Taking down the exhibit was much work. Removing "Ukraine Trunk" from the lower level of the museum took 8 men alone and a few hours at that. Ben Gage, a professional in all sense of the word, and his team of Fine Art Specialists were brilliant in their care for, hoisting, and maneuvering of the work. The removal of the other pieces was relatively simpler, but still no easy undertaking as my work is not light in weight or small in size.

Ben Gage and his team gently hoist Ukraine Trunk up the Kreeger Museum stairwell corridor.

Lament  has yet to be removed from the sculpture garden of the museum. The bitterly cold and icy weather simply did not make conditions right to remove my largest and most significant installation. At least I am given some solace because the work is given new majesty when blanketed with snow.

Lament grieves in the winter scene on the grounds of the Kreeger Museum.

What did the show mean to me? First of all, along with the book The Lure of the Forest, it meant a thorough review of my work to date. Quite often, an artist is so involved in day to day progress that he does not take in the trajectory of the total work, which was true in my case. There are a lot of details that need to be recognized and fit in, such as, how is it possible for me to all of a sudden include photographic material into my work.

Iconic Shape before the Ukrainian Maidan protests occurred and I saw Bulent Kilic's inspiring photograph in the New York Times.

This week has been a time for review, but also a time for me to look ahead at my ongoing projects. Currently, I am looking forward to three in particular which are at different stages in their development.

China Gate, which I began a few years ago is inspired by the bulging muscled wood which reminded me of the new strength of China. I have in mind an arch, but right now only possess the crossbeam.
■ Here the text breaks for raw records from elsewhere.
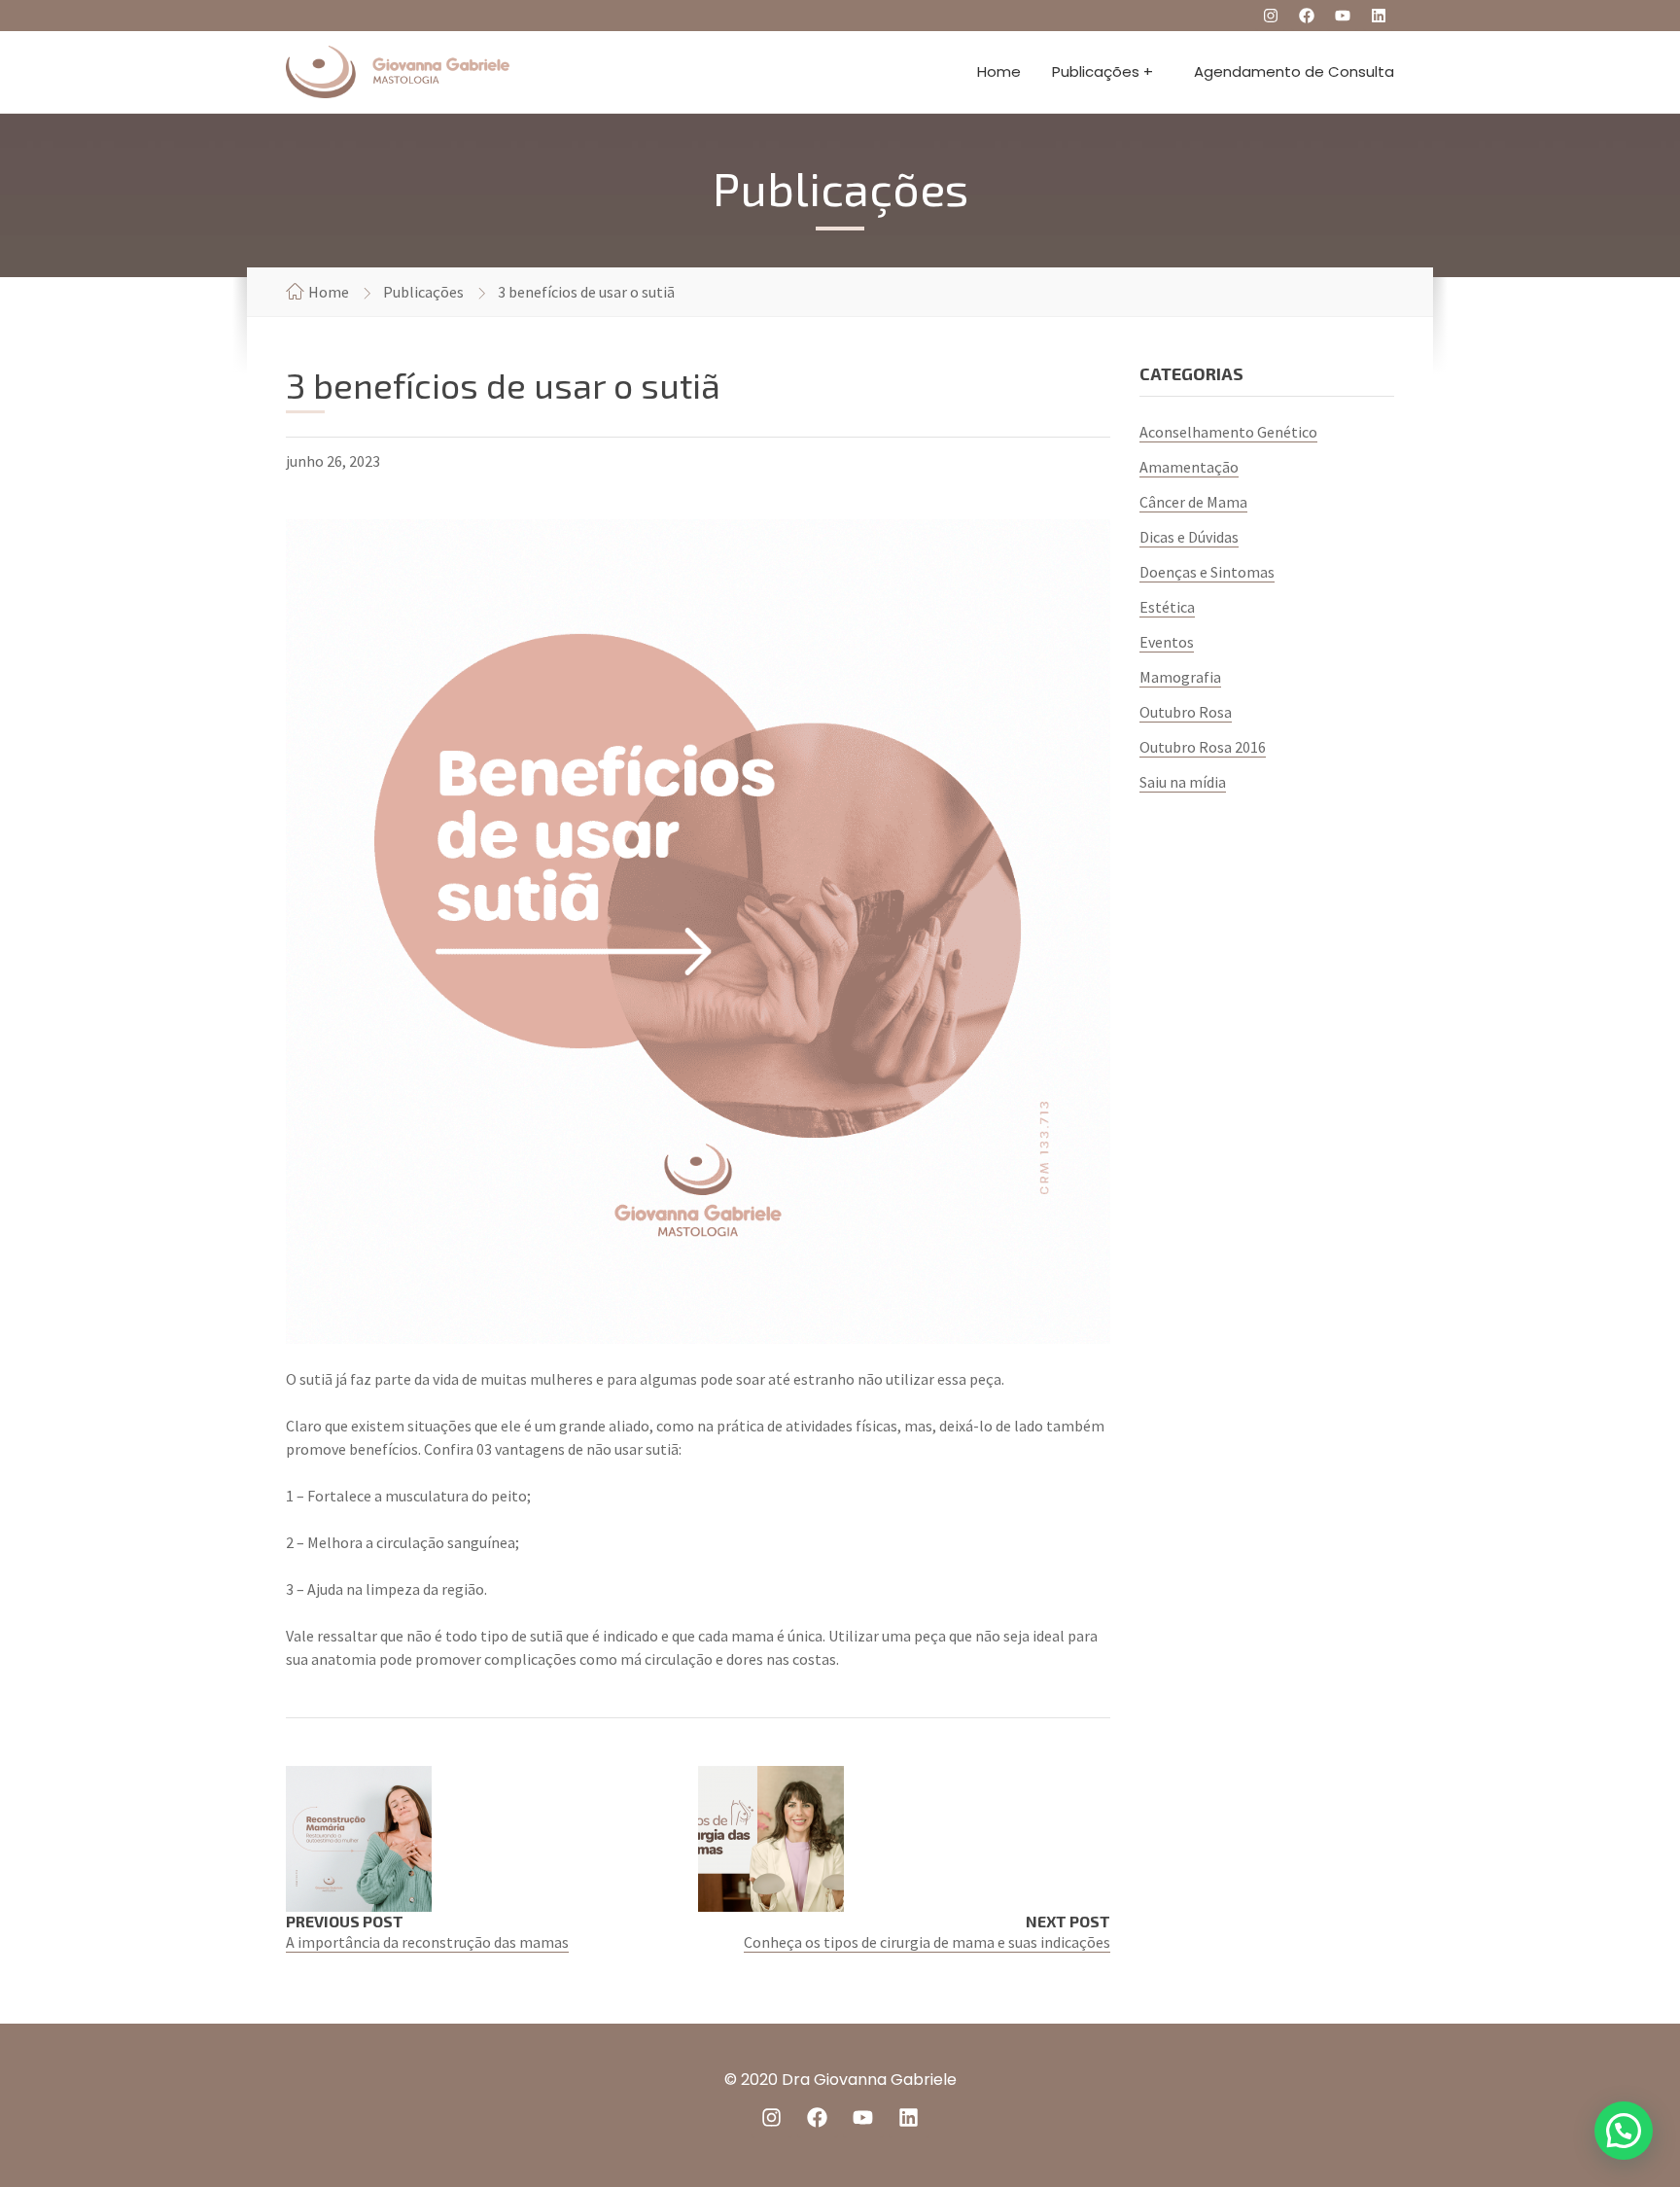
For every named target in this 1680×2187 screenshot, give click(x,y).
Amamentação (1189, 466)
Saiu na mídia (1182, 782)
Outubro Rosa (1185, 712)
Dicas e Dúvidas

I am hoping to find more of the same type of wood to do the two uprights and complete the archway. This will be a challenge.

Standing with the "armed" tree.

The second project involves a tree I have yet to name. It begs to be made into an expression similar to that of my Iconic Shape, before it naturally evolved into Ukraine Trunk. I found this tree in October 2014 while driving through rural Virginia near the small town of Marshall. As I was incredibly busy with the show at the Kreeger at the time, it has been placed on the "back burner". I had to get my forester, Kevin Smith, to check out what kind of oak it is, red, white, or black. Black oak sometimes needs to be avoided because of its stubborn resilience. I have yet to decide whether I will use this wood for a new sculpture.

The Prevailing Wind is a project that has been waiting to be finished for at least one year. Finally, this spring I will be able to go at it because I have the time. For it, I wish to use the chainsaw in a similar manner as I did with Lament, in an expressive emotive manner.